Per il primo cittadino, la specificità del territorio montano richiede attenzione e presenza. «Belluno non è una realtà assimilabile a molte altre province», osserva De Pellegrin, ricordando distanze, conformazione geografica, plessi distribuiti nelle vallate e le difficoltà quotidiane affrontate da studenti, famiglie e personale scolastico. Una complessità che, secondo il sindaco, rende necessaria una conoscenza diretta del territorio e una capacità decisionale vicina alle comunitità. «Ogni scelta che comporta l’allontanamento di funzioni dirigenziali o di presìdi amministrativi non può essere considerata una semplice riorganizzazione interna».

De Pellegrin richiama anche un fenomeno più generale: la progressiva riduzione, negli anni, dei luoghi in cui si assumono decisioni nei territori montani. Un processo che riguarda diversi settori della pubblica amministrazione e che, se applicato anche alla scuola, potrebbe incidere sulla capacità delle comunità periferiche di far valere le proprie esigenze. «La scuola rappresenta uno dei pilastri fondamentali per contrastare lo spopolamento e garantire opportunità alle nuove generazioni», afferma.

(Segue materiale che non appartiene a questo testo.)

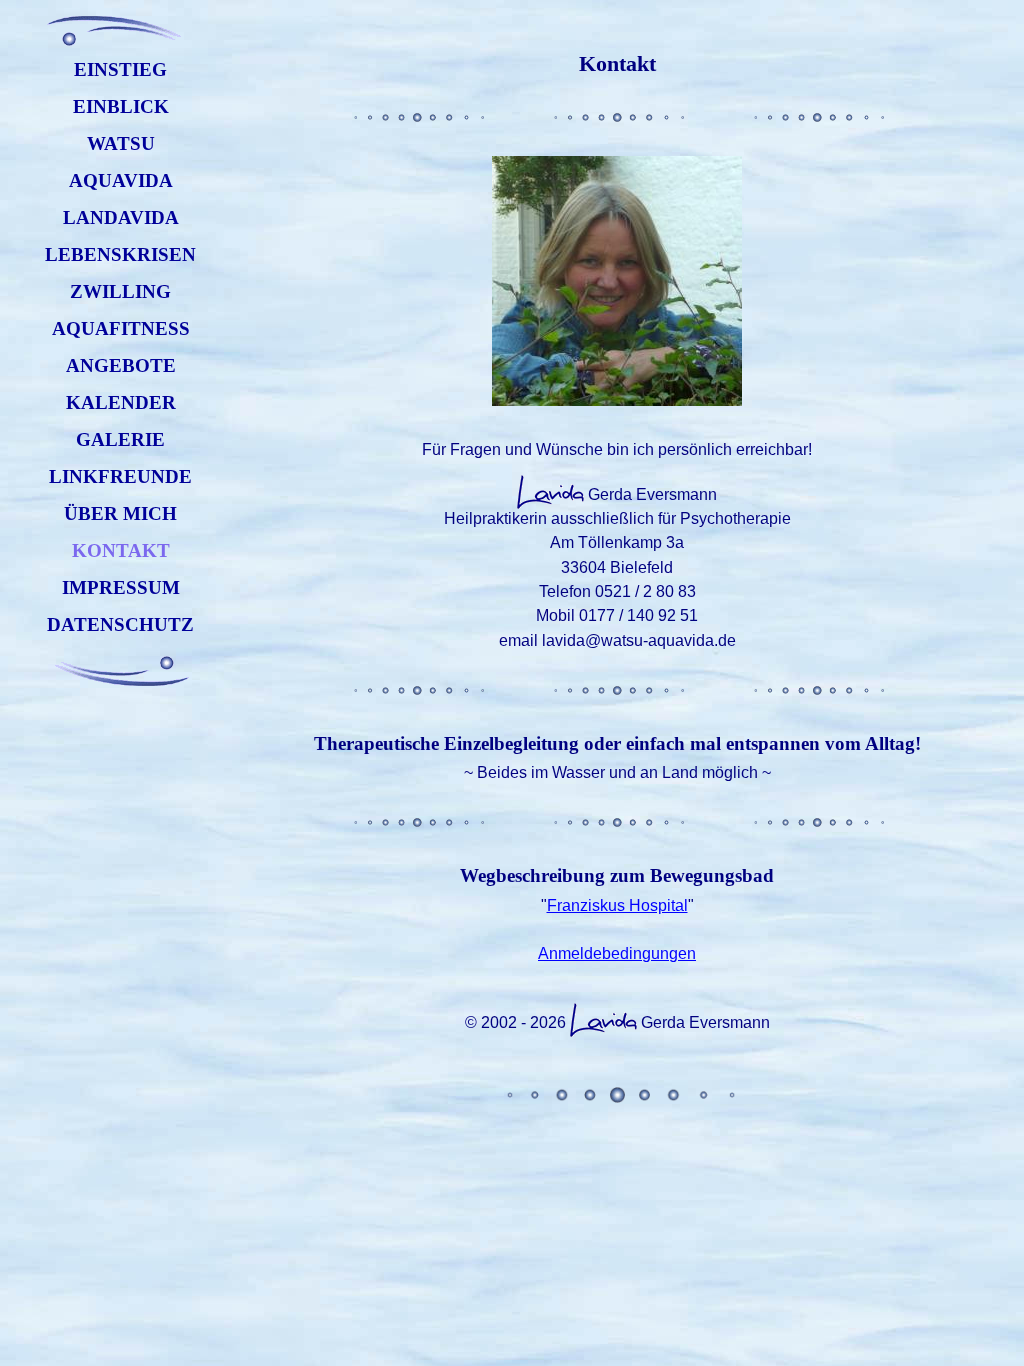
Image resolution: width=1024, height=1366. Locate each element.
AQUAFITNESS (121, 328)
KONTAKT (121, 550)
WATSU (121, 143)
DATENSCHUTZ (120, 624)
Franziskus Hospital (617, 905)
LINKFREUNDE (120, 476)
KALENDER (121, 402)
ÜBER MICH (120, 513)
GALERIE (120, 439)
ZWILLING (120, 291)
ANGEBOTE (121, 365)
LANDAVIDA (121, 217)
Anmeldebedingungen (617, 953)
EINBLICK (121, 106)
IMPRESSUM (121, 587)
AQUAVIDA (121, 180)
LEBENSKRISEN (120, 254)
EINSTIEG (120, 69)
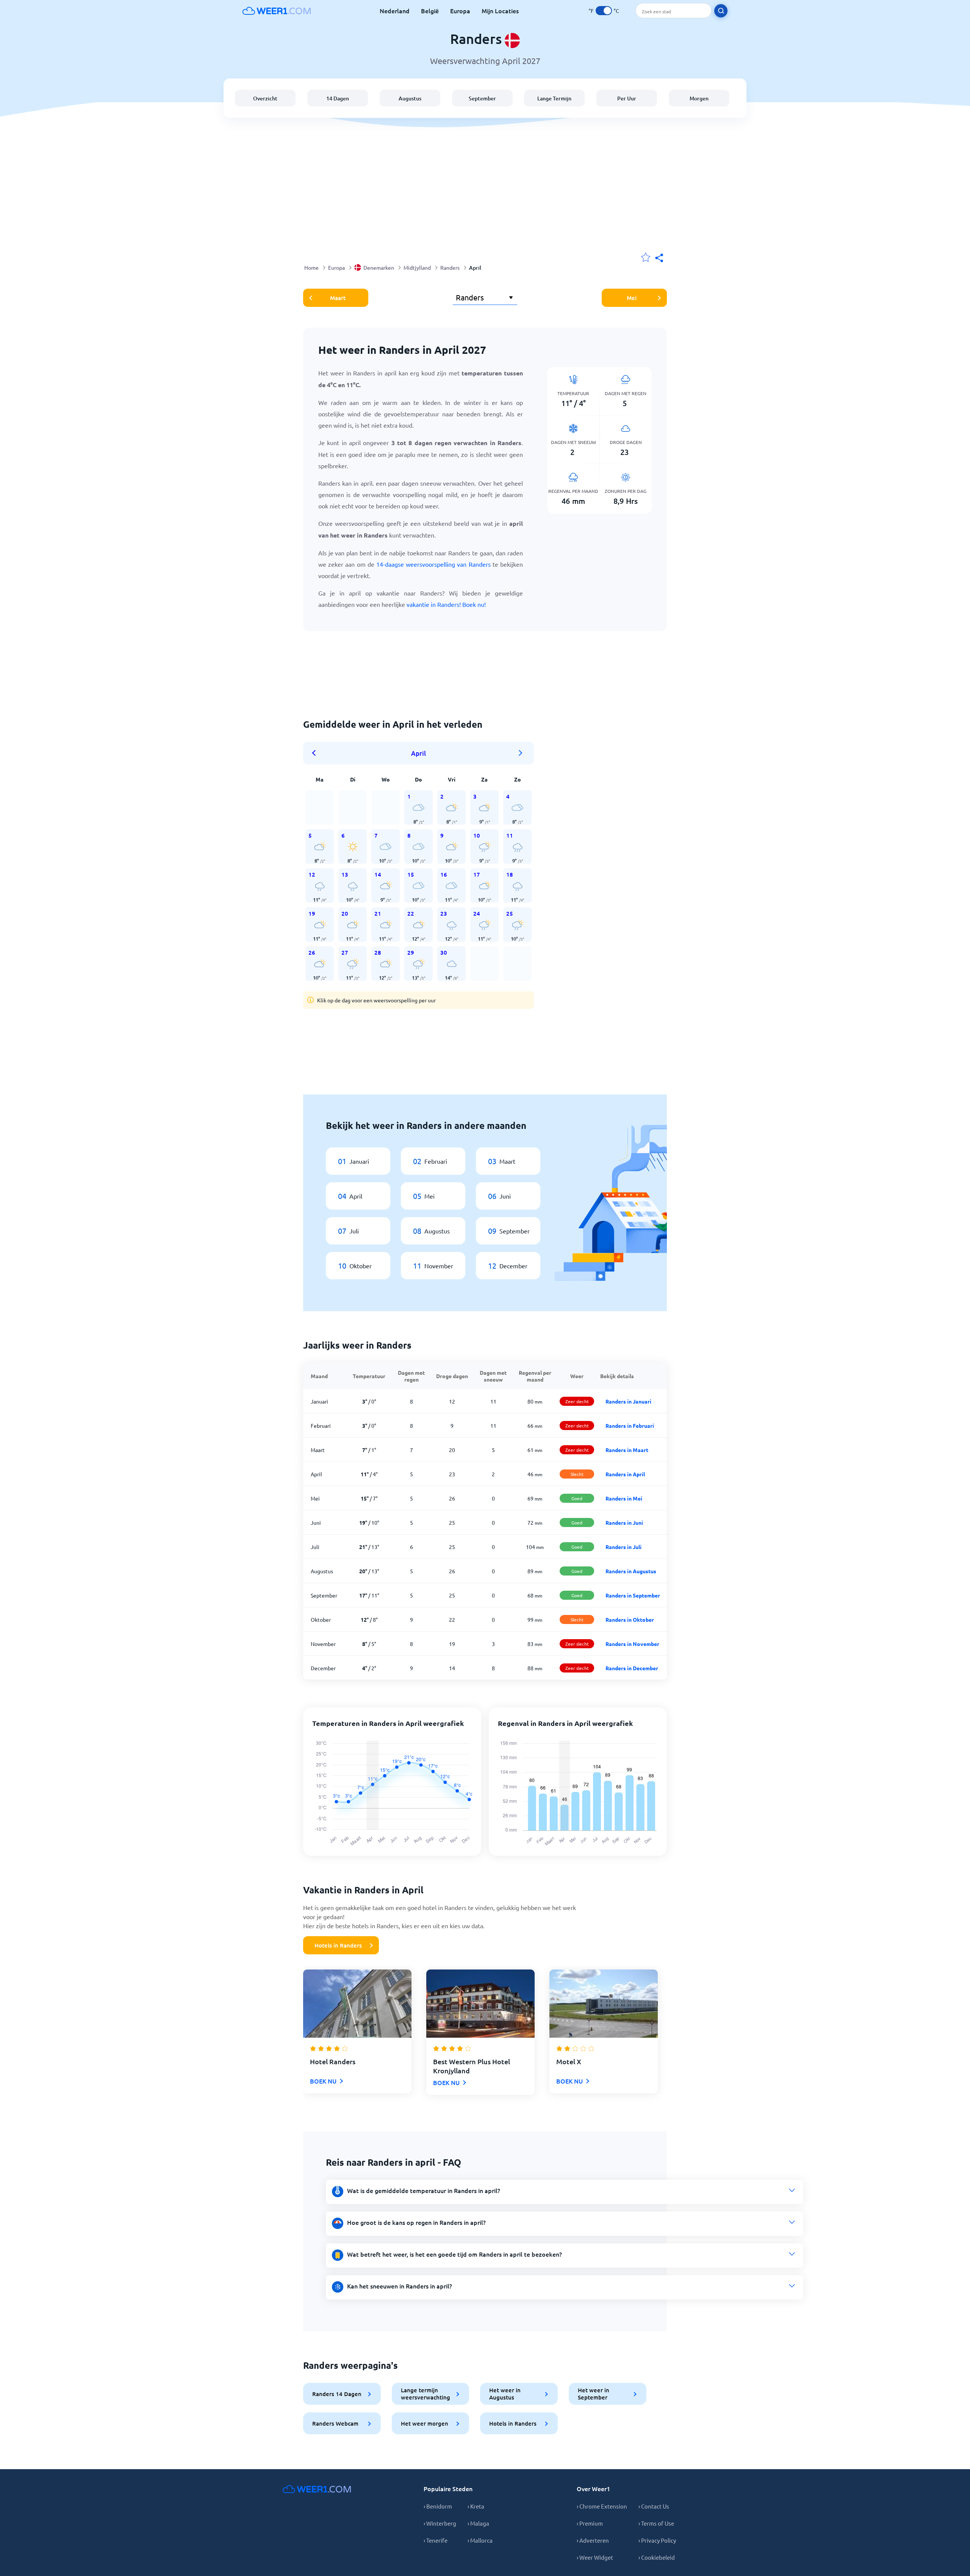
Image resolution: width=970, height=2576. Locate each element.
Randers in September (632, 1595)
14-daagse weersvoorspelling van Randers (433, 564)
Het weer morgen (424, 2423)
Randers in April (625, 1474)
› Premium (590, 2523)
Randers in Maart (626, 1449)
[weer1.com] (276, 10)
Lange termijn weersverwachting (425, 2393)
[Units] (604, 10)
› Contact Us (653, 2506)
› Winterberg (440, 2523)
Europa (460, 10)
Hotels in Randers (338, 1945)
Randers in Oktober (629, 1619)
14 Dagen (337, 98)
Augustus (410, 98)
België (430, 10)
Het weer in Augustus (505, 2393)
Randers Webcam (335, 2423)
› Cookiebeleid (656, 2557)
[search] (721, 10)
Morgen (699, 98)
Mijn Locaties (500, 10)
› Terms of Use (656, 2523)
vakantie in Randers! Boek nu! (446, 604)
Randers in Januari (628, 1401)
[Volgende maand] (520, 753)
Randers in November (632, 1643)
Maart (338, 298)
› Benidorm (438, 2506)
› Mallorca (480, 2540)
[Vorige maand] (316, 753)
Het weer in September (593, 2393)
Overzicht (265, 98)
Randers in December (631, 1668)
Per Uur (626, 98)
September (482, 98)
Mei (632, 298)
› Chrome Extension (602, 2506)
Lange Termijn (554, 98)
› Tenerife (435, 2540)
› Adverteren (593, 2540)
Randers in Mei (623, 1498)
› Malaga (478, 2523)
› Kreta (476, 2506)
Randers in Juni (624, 1522)
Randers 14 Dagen (336, 2394)
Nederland (395, 10)
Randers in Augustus (630, 1571)
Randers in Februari (629, 1425)
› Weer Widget (595, 2557)
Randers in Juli (623, 1546)
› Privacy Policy (657, 2540)
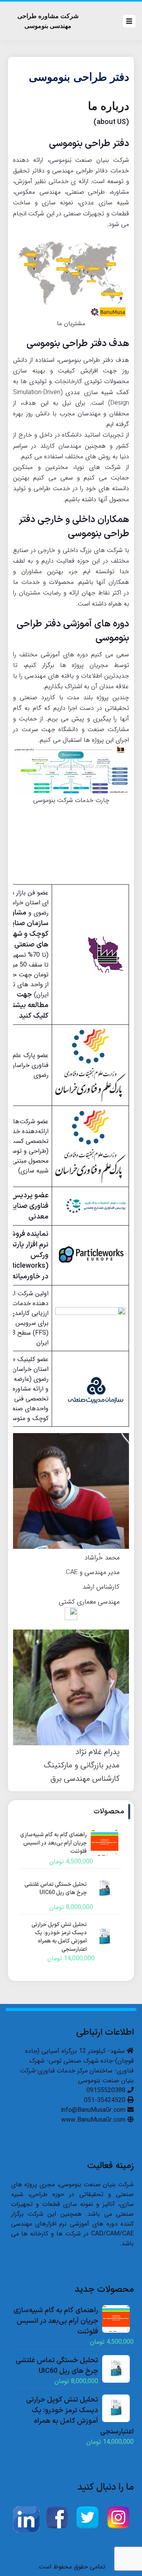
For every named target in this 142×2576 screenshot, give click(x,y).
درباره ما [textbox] (108, 106)
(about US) (111, 122)
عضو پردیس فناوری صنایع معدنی (29, 1206)
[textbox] (71, 123)
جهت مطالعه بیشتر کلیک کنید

Per questo motivo, un Ufficio scolastico territoriale «Forte, autorevole e pienamente operativo» è considerato un elemento strategico.

Il sindaco non entra nel merito delle decisioni in attesa di chiarimenti ufficiali, ma chiede che vengano fornite quanto prima indicazioni precise sul futuro dell’Ufficio scolastico di Belluno e sulle modalità con cui sarà garantita l’attenzione alle esigenze delle scuole della provincia. L’amministrazione comunale intende avviare un confronto con i livelli istituzionali competenti, ribadendo il principio di avvicinare i servizi ai cittadini. «Belluno non chiede privilegi – conclude De Pellegrin – chiede che la propria specificità venga riconosciuta nel concreto e che le decisioni sul futuro dei servizi pubblici tengano conto della realtà di un territorio che non può essere governato con gli stessi criteri adottati per le aree più densamente popolate».